■ **Work item**: Beginning with the line that contains "Viewport: 1153px width, 660px", restate each line below through the final one exactly, and exclude the pictures.

Dataset entries:
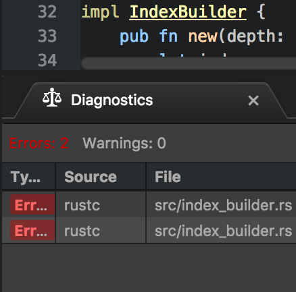Click the IndexBuilder type name
This screenshot has height=292, width=296.
click(x=188, y=12)
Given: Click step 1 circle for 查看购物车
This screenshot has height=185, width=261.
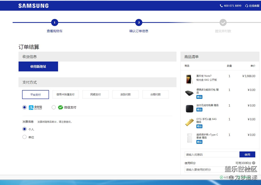Looking at the screenshot, I should coord(55,22).
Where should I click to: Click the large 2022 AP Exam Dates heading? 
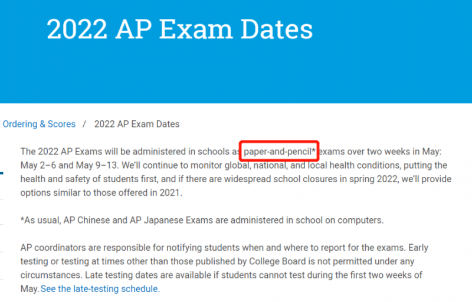click(x=180, y=29)

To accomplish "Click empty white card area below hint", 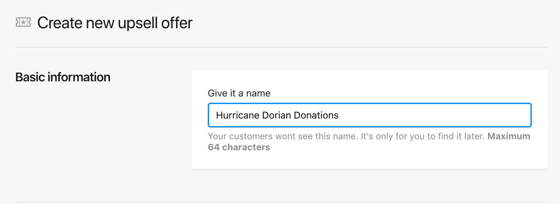I will coord(369,160).
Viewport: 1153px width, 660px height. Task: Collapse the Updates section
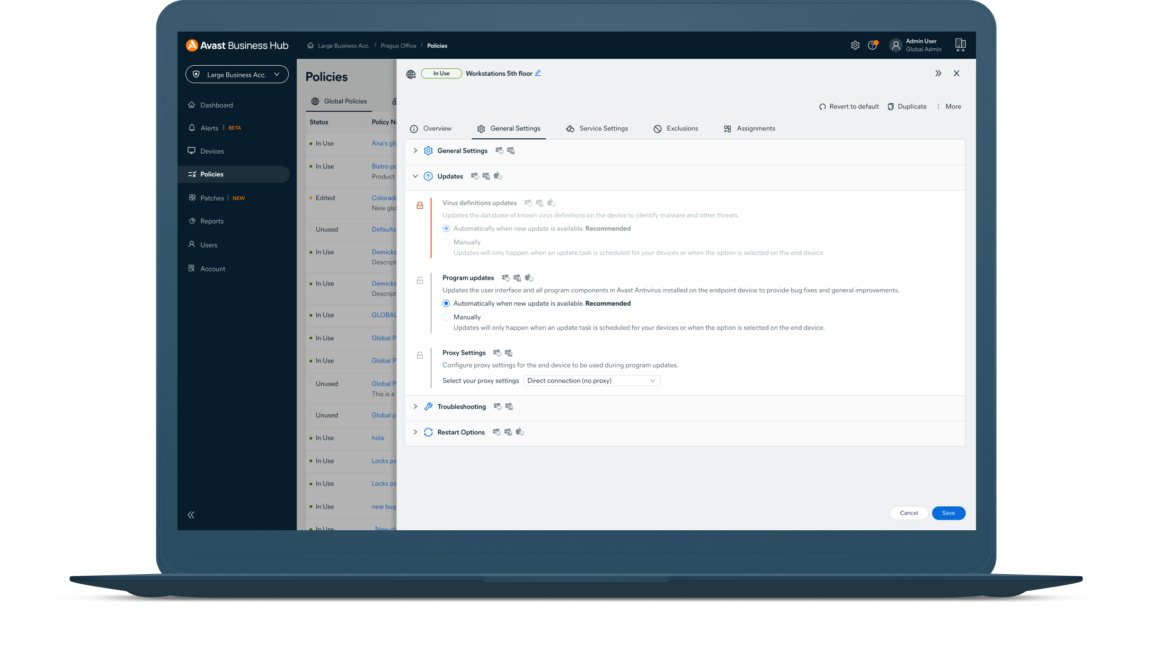point(415,176)
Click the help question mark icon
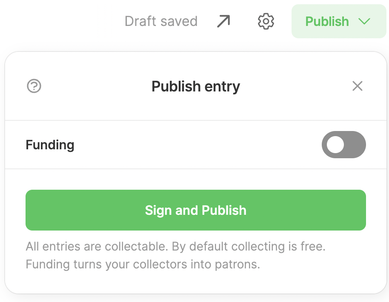389x302 pixels. [34, 86]
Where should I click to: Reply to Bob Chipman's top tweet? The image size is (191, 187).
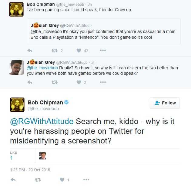(x=30, y=51)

■ **Task output**:
Viewport: 1153px width, 660px height. Task: Collapse the Updates section
point(415,176)
Click the help question mark icon
389x302 pixels. [34, 86]
Where should I click to: Reply to Bob Chipman's top tweet? The image size is (191, 187).
(x=30, y=51)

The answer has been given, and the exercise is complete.